Page MenuHomePhabricator

hw troubleshooting: memory DIMM_B3 multi-bit memory errors for prometheus1005
Closed, ResolvedPublicRequest

Description

  • - Provide FQDN of system. prometheus1005.eqiad.wmnet
  • - If other than a hard drive issue, please depool the machine (and confirm that it’s been depooled) for us to work on it. If not, please provide time frame for us to take the machine down.
  • - Put system into a failed state in Netbox.
  • - Provide urgency of request, along with justification (redundancy, dependencies, etc) without prometheus1005, we have one other host
  • - Describe issue and/or attach hardware failure log. (Refer to https://wikitech.wikimedia.org/wiki/Dc-operations/Hardware_Troubleshooting_Runbook if you need help)
  • - Assign correct project tag and appropriate owner (based on above).
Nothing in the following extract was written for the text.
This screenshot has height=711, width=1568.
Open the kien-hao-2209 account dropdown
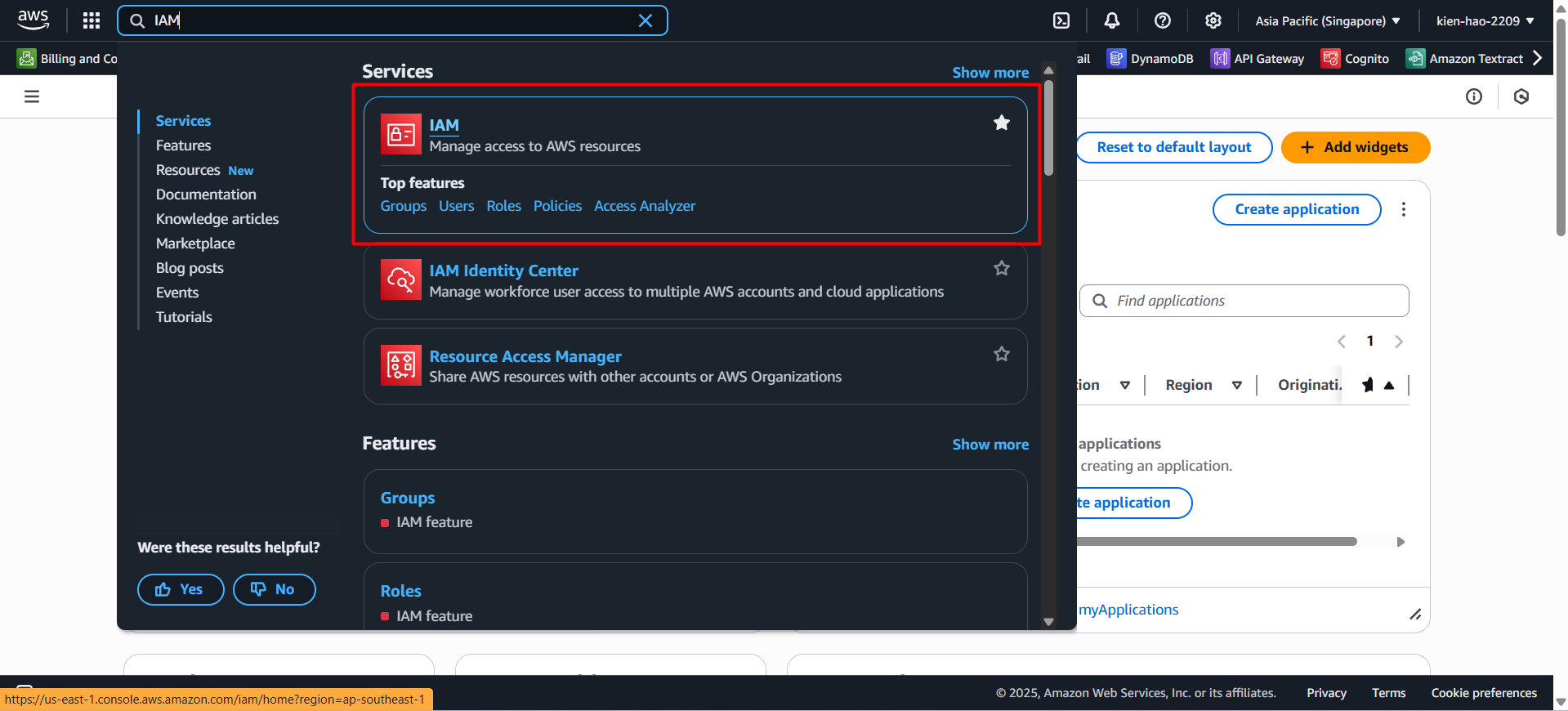pyautogui.click(x=1485, y=20)
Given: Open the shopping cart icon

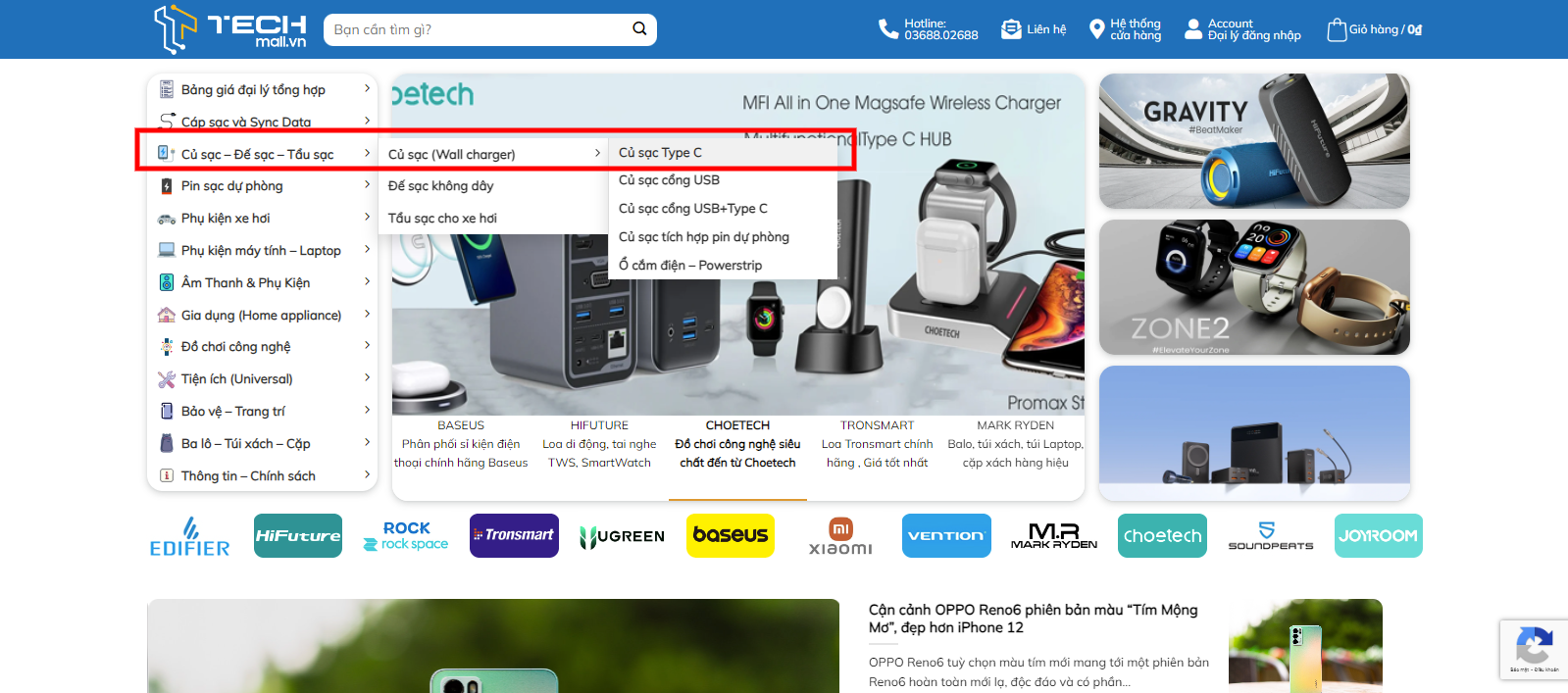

Also, please ensure the service owners of the host(s) are added as subscribers to provide any additional input.
-------------------------------------------------------------------------------
Record:      10
Date/Time:   04/19/2024 08:01:45
Source:      system
Severity:    Critical
Description: The system memory has faced an uncorrectable multi-bit memory errors in the non-execution path of a memory device at the location DIMM_B3.
-------------------------------------------------------------------------------

... lots of self heal operations ...

-------------------------------------------------------------------------------
Record:      492
Date/Time:   04/19/2024 08:08:20
Source:      system
Severity:    Critical
Description: Multi-bit memory errors detected on a memory device at location(s) DIMM_B3.
-------------------------------------------------------------------------------

Event Timeline

colewhite created this task.
colewhite updated the task description. (Show Details)

Change #1023423 had a related patch set uploaded (by Filippo Giunchedi; author: Filippo Giunchedi):

[operations/puppet@production] trafficserver: move prometheus-eqiad to prometheus1006

https://gerrit.wikimedia.org/r/1023423

Change #1023423 merged by Filippo Giunchedi:

[operations/puppet@production] trafficserver: move prometheus-eqiad to prometheus1006

https://gerrit.wikimedia.org/r/1023423

Jclark-ctr subscribed.

Opened request with Dell
You have successfully submitted request SR189381173.

This was a duplicate ticket that was opened for https://phabricator.wikimedia.org/T360687

Closing ticket as this is resolved.